- _Document text_:

..............................

# LOST DOG - CORGI -CT and Surrounding Areas!



## Jbird (Nov 2, 2009)

Ok, guys guess what??? The dog that helped to track Andy today was a Golden Retriever!!!! Please lets hope he gets home soon!


----------



## Karen519 (Aug 21, 2006)

*Jbird*

Jbird

What a beautiful Golden you have!


----------



## Jbird (Nov 2, 2009)

bumping up for Andy. He is still lost.


----------



## Jbird (Nov 2, 2009)

For anyone in lower Fairfield County there has been an Andy sighting twice today in the same location by two different people!!!!

From his facebook page:

"A quick update as some people have requested-we were out posting flyers tonight by the South Norwalk Train Station-and spoke to a taxi driver, who told us when we handed him the flyer that he had seen ANDY this morning at Connecticut Avenue and Taylor.....which is the second sighting of ANDY in that location in one day-by two different people-we then went to COZMO PIZZA and left more flyers and spoke to them-they had not seen ANDY but they will keep their eyes open."

https://www.facebook.com/pages/Bring...23338351030976
Bring Andy Home


Hopefully some good news soon!


----------



## Jbird (Nov 2, 2009)

Bumping up for Andy, who we contine to hope for a happy ending soon.

Bring Andy Home


----------

..............................

Word and item position data:
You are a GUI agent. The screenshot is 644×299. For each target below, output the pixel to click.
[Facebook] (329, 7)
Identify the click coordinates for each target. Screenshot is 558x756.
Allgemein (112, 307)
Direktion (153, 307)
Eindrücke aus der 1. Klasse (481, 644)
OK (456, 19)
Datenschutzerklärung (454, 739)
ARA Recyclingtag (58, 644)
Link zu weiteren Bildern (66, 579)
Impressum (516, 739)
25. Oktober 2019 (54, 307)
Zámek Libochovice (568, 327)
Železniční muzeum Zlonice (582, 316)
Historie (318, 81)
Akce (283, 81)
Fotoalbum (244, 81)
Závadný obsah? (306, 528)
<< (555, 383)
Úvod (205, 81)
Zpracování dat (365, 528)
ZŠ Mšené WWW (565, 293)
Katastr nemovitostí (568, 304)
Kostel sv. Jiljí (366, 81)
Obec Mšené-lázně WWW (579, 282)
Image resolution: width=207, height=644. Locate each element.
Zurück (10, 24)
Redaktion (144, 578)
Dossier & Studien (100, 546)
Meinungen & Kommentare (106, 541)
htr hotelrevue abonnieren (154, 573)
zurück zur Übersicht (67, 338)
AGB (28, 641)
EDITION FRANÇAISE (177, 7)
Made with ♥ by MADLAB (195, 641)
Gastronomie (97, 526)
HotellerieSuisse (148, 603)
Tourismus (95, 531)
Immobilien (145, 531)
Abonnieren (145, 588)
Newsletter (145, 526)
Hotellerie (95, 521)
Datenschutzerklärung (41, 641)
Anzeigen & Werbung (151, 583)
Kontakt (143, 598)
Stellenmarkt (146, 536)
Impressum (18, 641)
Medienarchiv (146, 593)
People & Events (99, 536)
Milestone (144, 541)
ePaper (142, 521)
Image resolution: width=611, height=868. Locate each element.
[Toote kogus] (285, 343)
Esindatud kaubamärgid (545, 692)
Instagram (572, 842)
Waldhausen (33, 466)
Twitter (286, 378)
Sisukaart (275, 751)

..............................

- _Your tasks_:
(a) Answer these questions using the lost-dog thread:
(i) What breed was the dog that helped track Andy?
(ii) At which intersection did the taxi driver say he had seen Andy?
(iii) At which pizza place were more flyers left?
(b) Reproduce the lost-dog thread between "bumping up for Andy." and "two different people!!!!", inclusive.

- _Per-task outputs_:
(a)
(i) A Golden Retriever
(ii) Connecticut Avenue and Taylor
(iii) COZMO PIZZA

(b)
bumping up for Andy. He is still lost.


----------



## Jbird (Nov 2, 2009)

For anyone in lower Fairfield County there has been an Andy sighting twice today in the same location by two different people!!!!